Records from a data collection:
== Segment start ==
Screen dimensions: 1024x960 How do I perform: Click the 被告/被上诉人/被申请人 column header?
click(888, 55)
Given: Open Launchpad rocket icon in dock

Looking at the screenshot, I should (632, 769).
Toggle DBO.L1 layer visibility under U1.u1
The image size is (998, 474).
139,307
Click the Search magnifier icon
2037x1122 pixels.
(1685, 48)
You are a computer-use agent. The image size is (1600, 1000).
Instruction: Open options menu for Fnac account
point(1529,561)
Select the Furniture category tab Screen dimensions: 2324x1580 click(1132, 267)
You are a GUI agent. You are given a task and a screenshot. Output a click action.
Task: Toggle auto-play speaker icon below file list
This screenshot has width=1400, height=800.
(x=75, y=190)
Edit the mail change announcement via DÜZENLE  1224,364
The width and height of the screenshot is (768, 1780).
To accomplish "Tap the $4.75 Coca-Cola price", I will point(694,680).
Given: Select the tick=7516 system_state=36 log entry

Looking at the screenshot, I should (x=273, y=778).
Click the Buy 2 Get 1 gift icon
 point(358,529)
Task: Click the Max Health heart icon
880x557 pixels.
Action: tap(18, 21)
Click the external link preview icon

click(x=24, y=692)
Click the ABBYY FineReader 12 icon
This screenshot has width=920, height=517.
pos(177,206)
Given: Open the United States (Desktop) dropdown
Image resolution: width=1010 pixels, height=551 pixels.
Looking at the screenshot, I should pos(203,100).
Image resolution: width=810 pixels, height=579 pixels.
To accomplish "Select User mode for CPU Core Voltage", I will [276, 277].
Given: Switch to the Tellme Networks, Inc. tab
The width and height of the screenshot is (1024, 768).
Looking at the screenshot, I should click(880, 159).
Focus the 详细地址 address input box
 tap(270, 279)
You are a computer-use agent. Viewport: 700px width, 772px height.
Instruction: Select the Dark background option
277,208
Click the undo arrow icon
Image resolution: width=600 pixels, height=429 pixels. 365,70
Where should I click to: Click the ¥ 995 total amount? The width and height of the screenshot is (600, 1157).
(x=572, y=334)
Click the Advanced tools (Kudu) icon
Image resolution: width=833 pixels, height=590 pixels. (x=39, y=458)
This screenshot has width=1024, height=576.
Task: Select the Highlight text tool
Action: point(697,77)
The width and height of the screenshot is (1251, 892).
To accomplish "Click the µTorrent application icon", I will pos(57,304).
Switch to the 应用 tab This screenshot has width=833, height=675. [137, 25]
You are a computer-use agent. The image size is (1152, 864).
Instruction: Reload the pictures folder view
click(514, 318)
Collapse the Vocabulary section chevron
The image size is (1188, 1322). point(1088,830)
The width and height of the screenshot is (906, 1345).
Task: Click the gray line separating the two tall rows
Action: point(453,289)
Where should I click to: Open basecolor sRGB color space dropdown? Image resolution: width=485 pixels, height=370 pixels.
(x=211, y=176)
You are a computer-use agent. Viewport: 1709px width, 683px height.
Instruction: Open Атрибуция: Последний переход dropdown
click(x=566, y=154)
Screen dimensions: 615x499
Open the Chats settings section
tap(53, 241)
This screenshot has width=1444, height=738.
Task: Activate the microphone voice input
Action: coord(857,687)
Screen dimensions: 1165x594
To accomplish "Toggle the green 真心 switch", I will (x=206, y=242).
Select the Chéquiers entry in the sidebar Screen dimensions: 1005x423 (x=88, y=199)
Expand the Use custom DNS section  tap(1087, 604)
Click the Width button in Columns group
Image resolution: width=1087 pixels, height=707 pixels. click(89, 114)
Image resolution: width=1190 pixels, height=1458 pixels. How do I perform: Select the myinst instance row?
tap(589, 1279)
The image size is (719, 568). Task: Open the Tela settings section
== Segment end ==
WHAT NEEDS TO BE DONE: Extract the data in full. Keep it word for word.

WRITTEN ANSWER:
Screen dimensions: 1024x960 How do I perform: Click the 被告/被上诉人/被申请人 column header?
click(888, 55)
Given: Open Launchpad rocket icon in dock

Looking at the screenshot, I should (632, 769).
Toggle DBO.L1 layer visibility under U1.u1
The image size is (998, 474).
139,307
Click the Search magnifier icon
2037x1122 pixels.
(1685, 48)
You are a computer-use agent. The image size is (1600, 1000).
Instruction: Open options menu for Fnac account
point(1529,561)
Select the Furniture category tab Screen dimensions: 2324x1580 click(1132, 267)
You are a GUI agent. You are given a task and a screenshot. Output a click action.
Task: Toggle auto-play speaker icon below file list
This screenshot has width=1400, height=800.
(x=75, y=190)
Edit the mail change announcement via DÜZENLE  1224,364
The width and height of the screenshot is (768, 1780).
To accomplish "Tap the $4.75 Coca-Cola price", I will point(694,680).
Given: Select the tick=7516 system_state=36 log entry

Looking at the screenshot, I should (x=273, y=778).
Click the Buy 2 Get 1 gift icon
 point(358,529)
Task: Click the Max Health heart icon
880x557 pixels.
Action: tap(18, 21)
Click the external link preview icon

click(x=24, y=692)
Click the ABBYY FineReader 12 icon
This screenshot has width=920, height=517.
pos(177,206)
Given: Open the United States (Desktop) dropdown
Image resolution: width=1010 pixels, height=551 pixels.
Looking at the screenshot, I should pos(203,100).
Image resolution: width=810 pixels, height=579 pixels.
To accomplish "Select User mode for CPU Core Voltage", I will [276, 277].
Given: Switch to the Tellme Networks, Inc. tab
The width and height of the screenshot is (1024, 768).
Looking at the screenshot, I should click(880, 159).
Focus the 详细地址 address input box
 tap(270, 279)
You are a computer-use agent. Viewport: 700px width, 772px height.
Instruction: Select the Dark background option
277,208
Click the undo arrow icon
Image resolution: width=600 pixels, height=429 pixels. 365,70
Where should I click to: Click the ¥ 995 total amount? The width and height of the screenshot is (600, 1157).
(x=572, y=334)
Click the Advanced tools (Kudu) icon
Image resolution: width=833 pixels, height=590 pixels. (x=39, y=458)
This screenshot has width=1024, height=576.
Task: Select the Highlight text tool
Action: point(697,77)
The width and height of the screenshot is (1251, 892).
To accomplish "Click the µTorrent application icon", I will pos(57,304).
Switch to the 应用 tab This screenshot has width=833, height=675. [137, 25]
You are a computer-use agent. The image size is (1152, 864).
Instruction: Reload the pictures folder view
click(514, 318)
Collapse the Vocabulary section chevron
The image size is (1188, 1322). point(1088,830)
The width and height of the screenshot is (906, 1345).
Task: Click the gray line separating the two tall rows
Action: point(453,289)
Where should I click to: Open basecolor sRGB color space dropdown? Image resolution: width=485 pixels, height=370 pixels.
(x=211, y=176)
You are a computer-use agent. Viewport: 1709px width, 683px height.
Instruction: Open Атрибуция: Последний переход dropdown
click(x=566, y=154)
Screen dimensions: 615x499
Open the Chats settings section
tap(53, 241)
This screenshot has width=1444, height=738.
Task: Activate the microphone voice input
Action: coord(857,687)
Screen dimensions: 1165x594
To accomplish "Toggle the green 真心 switch", I will (x=206, y=242).
Select the Chéquiers entry in the sidebar Screen dimensions: 1005x423 (x=88, y=199)
Expand the Use custom DNS section  tap(1087, 604)
Click the Width button in Columns group
Image resolution: width=1087 pixels, height=707 pixels. click(89, 114)
Image resolution: width=1190 pixels, height=1458 pixels. How do I perform: Select the myinst instance row?
tap(589, 1279)
The image size is (719, 568). Task: Open the Tela settings section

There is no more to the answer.